Paul also tells us that ‘love hopes all things’ and how true this is. When we love, hope is a natural outspring of that love. We love our children and hope the best for them. We love the natural world and hope that it survives intact. When we love a person for themselves, we hope that only good things will happen  to them.

And ‘love believes all things’.Loving God leads us to have faith in God and in his promises of love, redemption and eternal life.

So love lies at the very centre of our Christian lives but how difficult it is for us to express that openly. I have commented before on the poverty of the English language in having only that one word to express a wide range of emotions and attachments, so that we often avoid the use of the word love to avoid embarrassing misunderstandings. Yet the translators of the Bible were not afraid to use that word so perhaps we should be bolder ourselves to claim it back and use it and act upon it as the foundation of our relationship with God, with his creation and with each other. And yes, we do need to be clear what we are saying. We are trying, in our own small way, to emulate that all-encompassing love that God holds for each of us, and there are I think two aspects that make it distinctive from commonly understood human love which is focussed on one person, which are that it is unconditional and it is universal, in other words we love things and people who do not neccesarily show love to us, and that love stretches beyond one person to embrace the whole of creation. This is not easy and cuts across the grain of so much of our inherited culture, but surely that is the point. Anything worth having is worth working for.

Yet not everyone seems to be able to recognise God’s love when it is shown to them most dramatically. Our short gospel reading today tells us that Jesus healed ten lepers and then only one of them praised God and thanked Jesus – and he was a Samaritan, a foreigner as Jesus calls him. If you remember, a couple of months ago I explained (in relation to the parable of the Good Samaritan) that Samaritans were the descendants of the Jews who did not go into exile in Babylon and that there was a great deal of animosity between the Samaritans who claimed to be observing an older and purer religious practice, and the Jews who had returned from exile whose practices had developed and were different. This really points up the contrast between the Samaritan who recognises God’s goodness and the Jews who don’t, and apparently can’t even be bothered to say thank you. Again, like the parable of the Good Samaritan, it shows us that love can come from some unexpected places, and also that some of those who you might expect to show love, don’t.

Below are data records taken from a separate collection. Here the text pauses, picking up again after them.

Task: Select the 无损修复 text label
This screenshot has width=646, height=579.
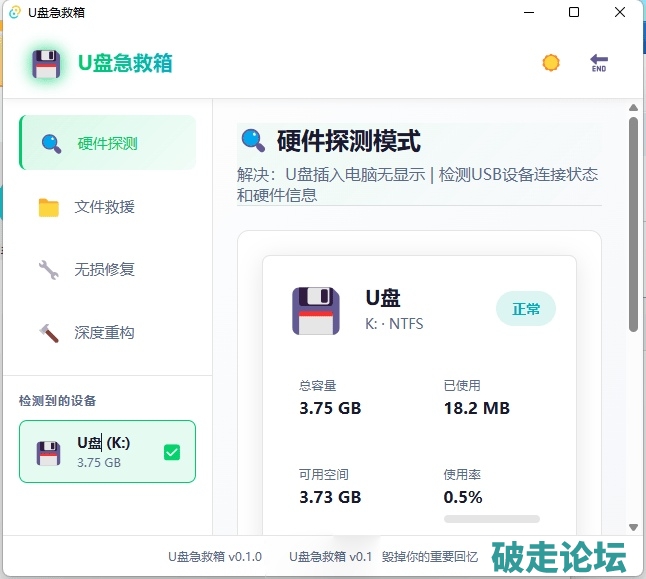Action: tap(104, 269)
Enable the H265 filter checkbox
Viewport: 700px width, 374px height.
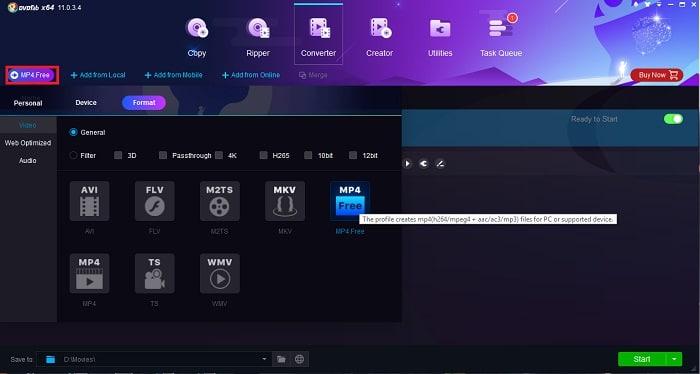(263, 155)
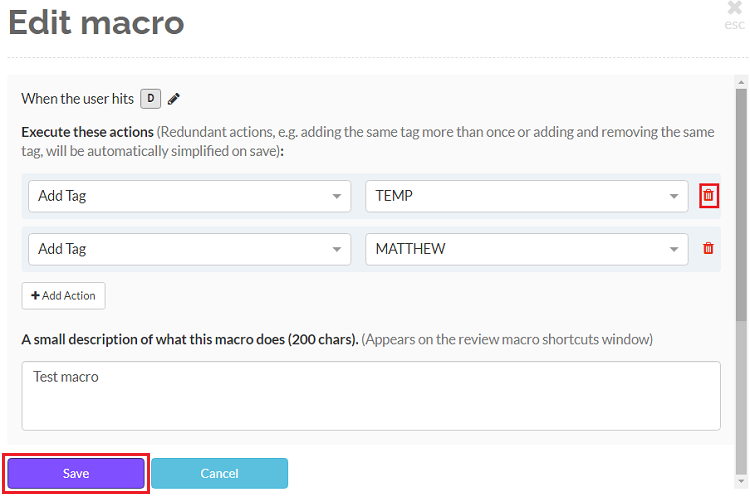The width and height of the screenshot is (750, 497).
Task: Click the Edit macro heading
Action: coord(96,22)
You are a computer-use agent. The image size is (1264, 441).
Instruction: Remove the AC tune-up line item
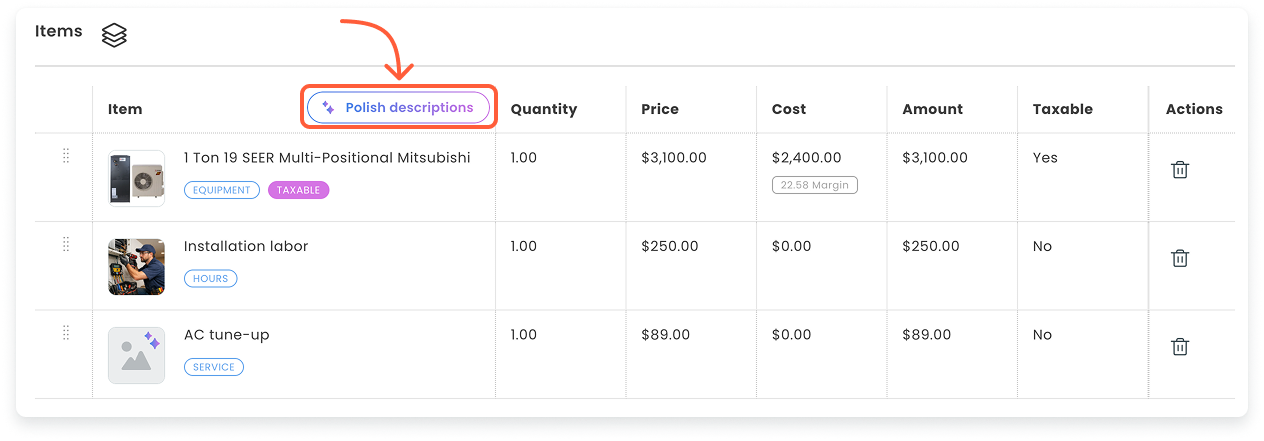click(x=1180, y=347)
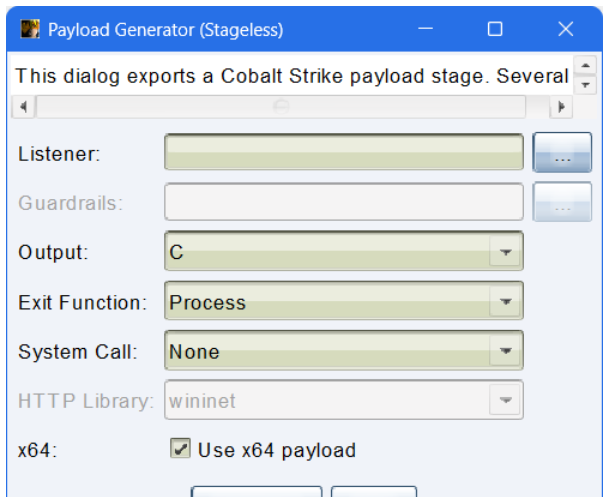Open the Output format dropdown showing C

344,251
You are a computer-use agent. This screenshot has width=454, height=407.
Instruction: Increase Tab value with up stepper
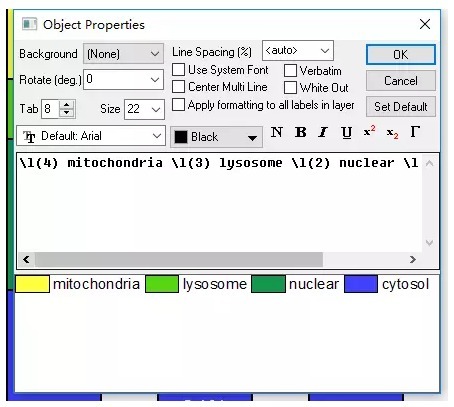tap(67, 105)
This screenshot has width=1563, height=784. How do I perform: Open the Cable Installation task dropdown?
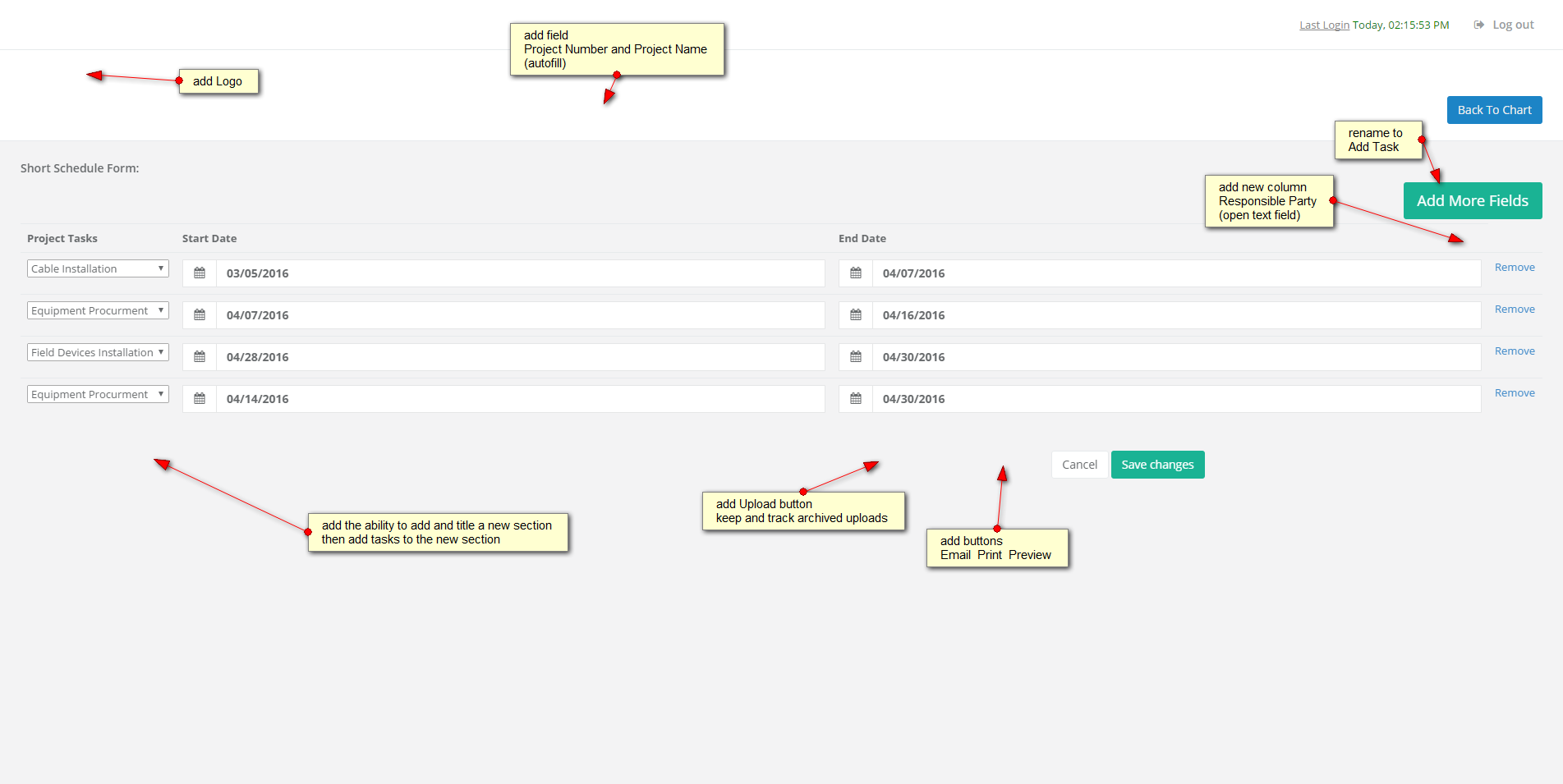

And of course it is not only the nine ex-lepers who fail to be grateful. It is all of us who fail to thank God ‘always and for everything’ as Paul puts it. Perhaps we should all pray every day with the words of the collect for the second Sunday after Trinity which sums up much of what I have just said:

Lord, you have taught us that all our doings without love are nothing worth:
send your Holy Spirit and pour into our hearts that most excellent gift of love,
the true bond of peace and of all virtues,
without which whoever lives is counted dead before you.